Normalize disqualification practice: Disqualification practice is often truncated, owing presumably to the inherent awkwardness of a proceeding in which the judge is, in effect, on trial. Standard motions practice, which affords both parties an opportunity to submit points and authorities in support of their respective positions, followed by a hearing and a ruling accompanied by a reasoned explanation, is frequently bypassed. The net effect is that a judge’s often-unexplained rulings are consigned to a black box, unilluminated by the usual rigors of the adversarial process. To no small extent, instituting procedures whereby disqualification requests are heard by a different judge would facilitate the normalization of disqualification practice, because judges unfamiliar with the circumstances would be likelier to inform themselves via the adversarial process and report on the result of their inquiry.

Revisit standards of appellate review: A limited number of jurisdictions subject non-disqualification to de novo review on appeal. Retaining a more deferential standard of review makes sense if the ruling on appeal is issued by a disinterested judge whose impartiality is not in dispute. But in jurisdictions that retain self-disqualification, imposing de novo review is a way to counter the legitimacy-threatening practice of trial judges grading their own homework.

Establish procedures for high court disqualification: Some jurisdictions (such as Texas) have procedures whereby a high court judge’s non-disqualification is subject to review. In most states, however, supreme court justices have the first and final say over their own disqualification, which recently gave rise to the startling spectacle of a North Carolina Supreme Court justice presiding over a case in which his father was the named defendant. N.C. State Conference of the Nat’l Ass’n for the Advancement of Colored People v. Moore & Berger, No. 261A18-3 (Jan. 7, 2022) (Berger Jr., Assoc. J.). The son’s optimistic assessment that a reasonable observer would not doubt his ability to rule impartially on Dad’s case, because Dad was appearing in his “official capacity” as a legislator, was not subject to review by anyone outside of the family. If state high courts establish procedures to avoid embarrassments of this kind, they may also be well advised to create processes for the replacement of disqualified justices to avert the risk of tie votes (which many jurisdictions do not currently have in place).
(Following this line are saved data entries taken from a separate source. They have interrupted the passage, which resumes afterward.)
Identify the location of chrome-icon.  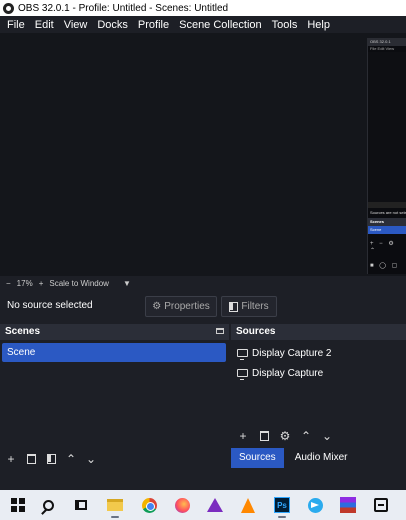
(149, 505).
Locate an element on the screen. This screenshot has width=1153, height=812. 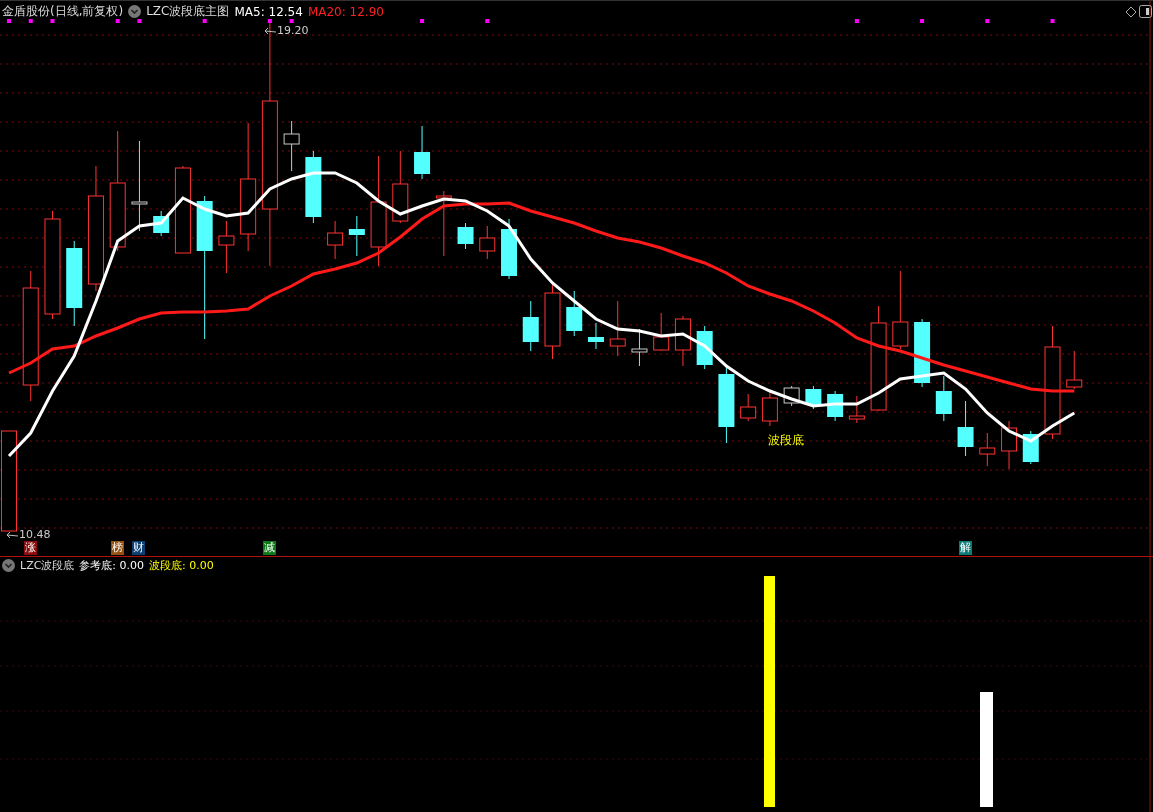
price-label: 10.48 is located at coordinates (35, 534).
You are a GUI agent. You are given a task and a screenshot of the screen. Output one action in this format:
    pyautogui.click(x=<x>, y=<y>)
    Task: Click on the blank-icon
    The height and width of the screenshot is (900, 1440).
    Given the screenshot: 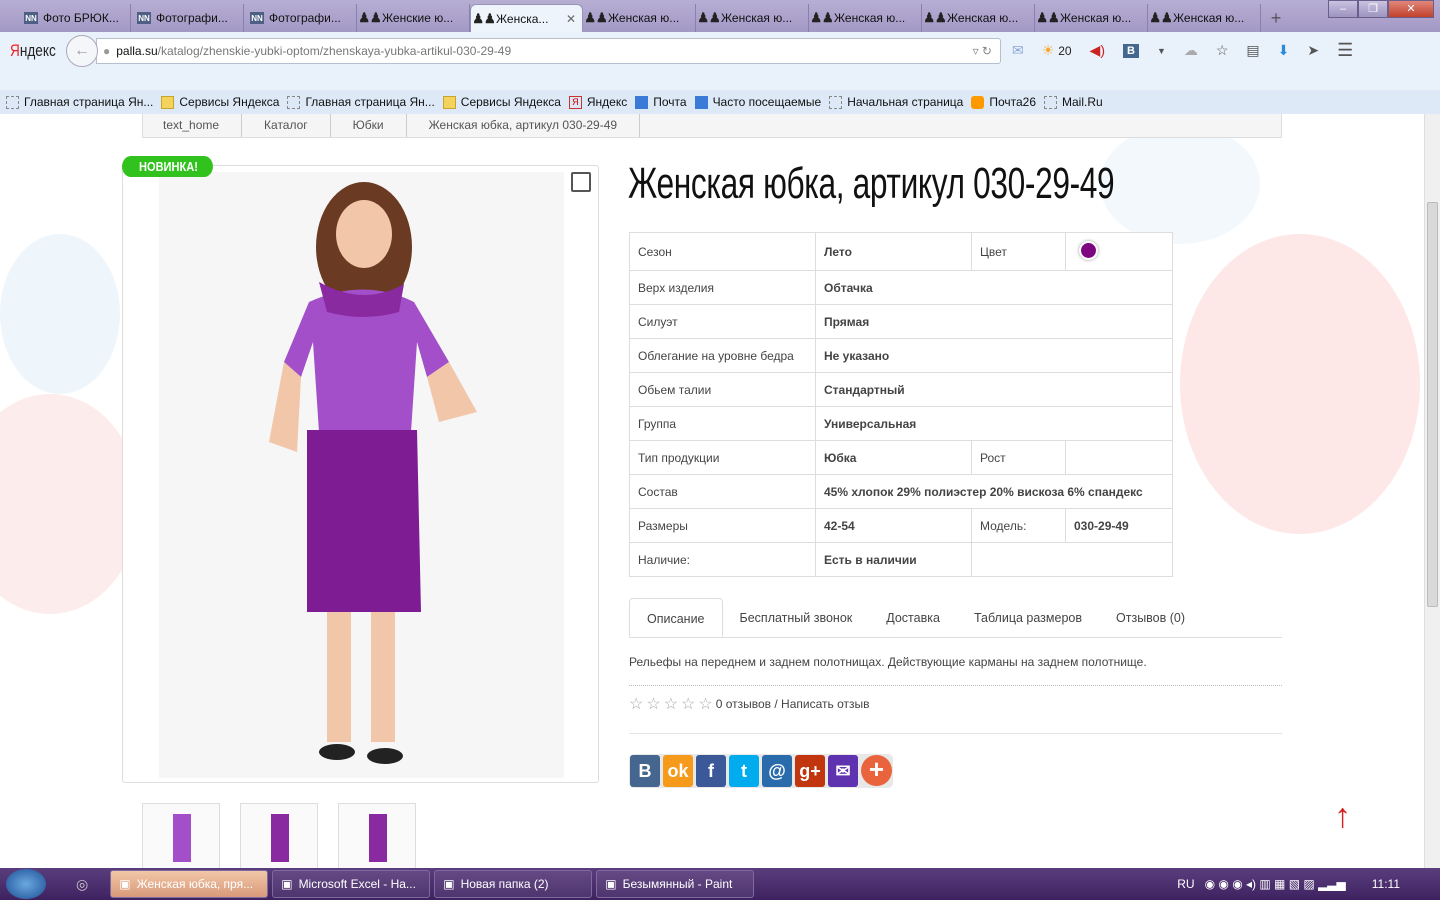 What is the action you would take?
    pyautogui.click(x=1050, y=102)
    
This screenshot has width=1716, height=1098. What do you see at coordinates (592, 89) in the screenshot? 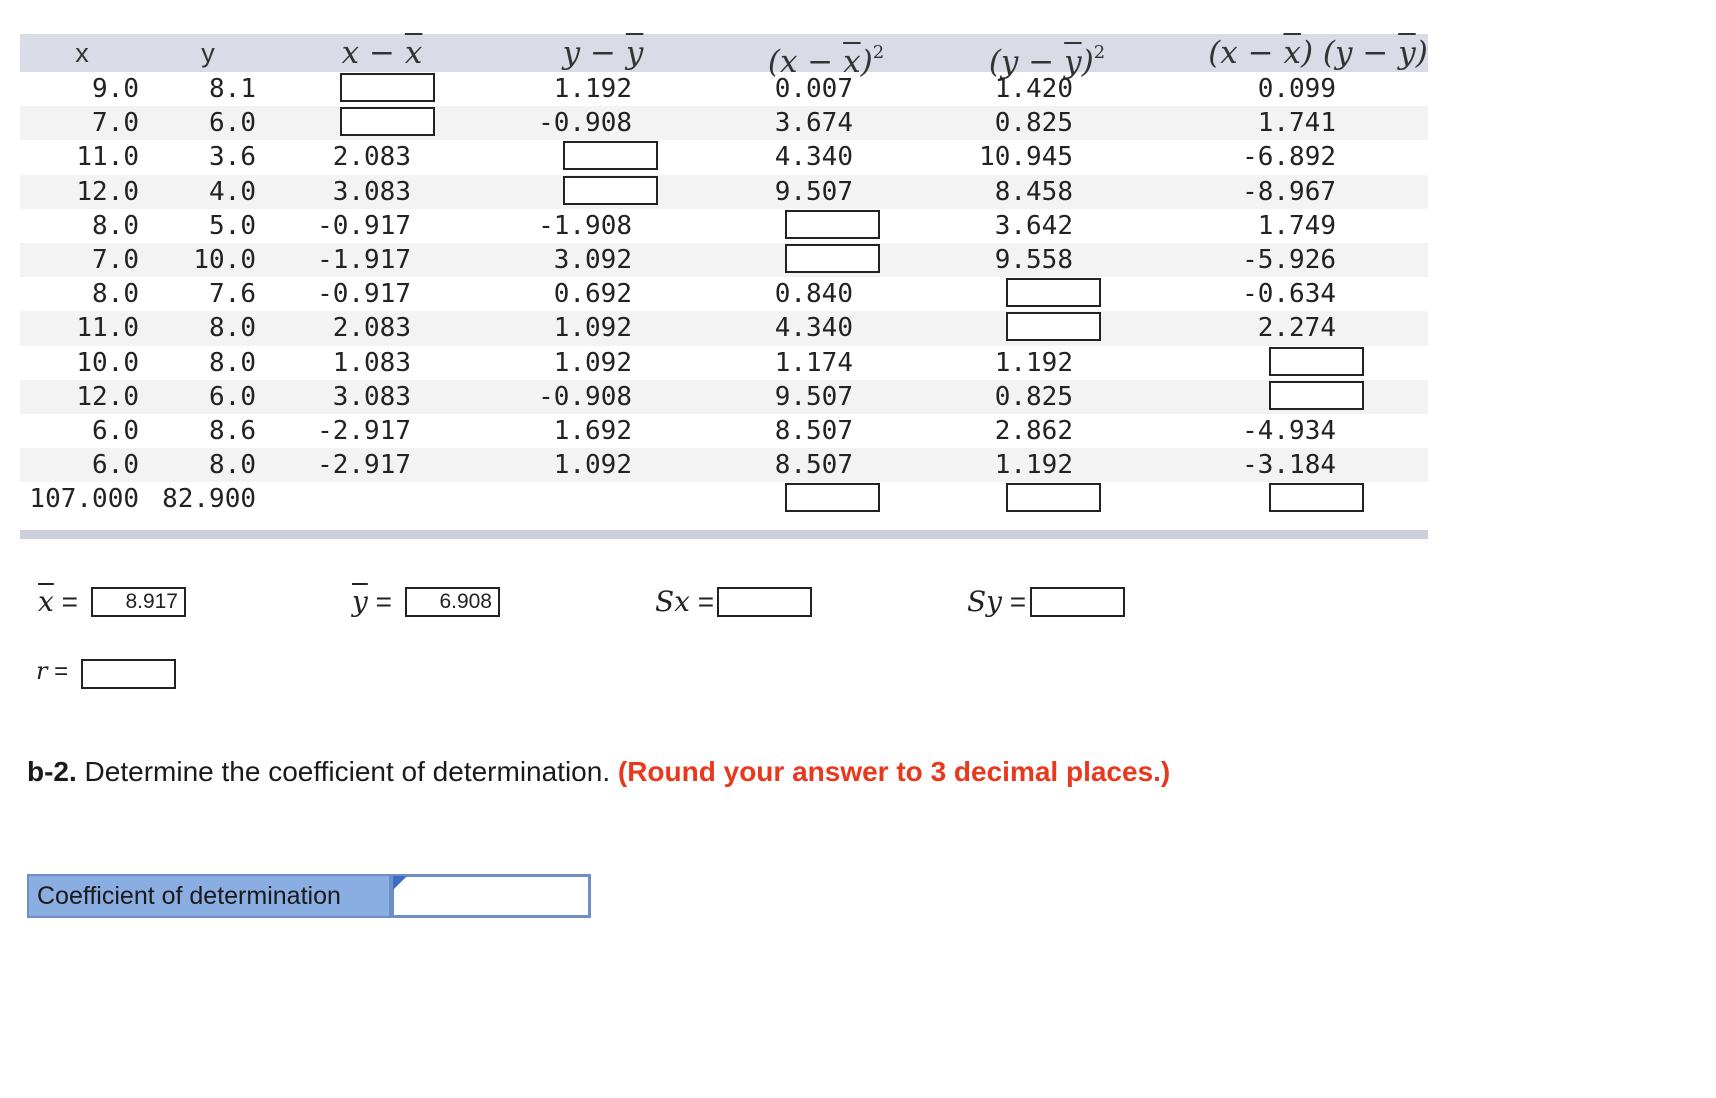
I see `cell-y-dev: 1.192` at bounding box center [592, 89].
Public confidence in the institutions of government is at a low ebb, and skepticism of the judiciary and its impartiality is on the rise. Judicial disqualification has long served as a legitimacy-promoting bulwark against the threat of judges presiding in the teeth of bias or conflicts of interest that could undermine the perceived impartiality of the courts. With faith in an impartial judiciary on the wane, revising disqualification practice and procedure would be a productive next step to reassure both litigants and the public that disqualification rules are enforced in a rigorous and evenhanded process.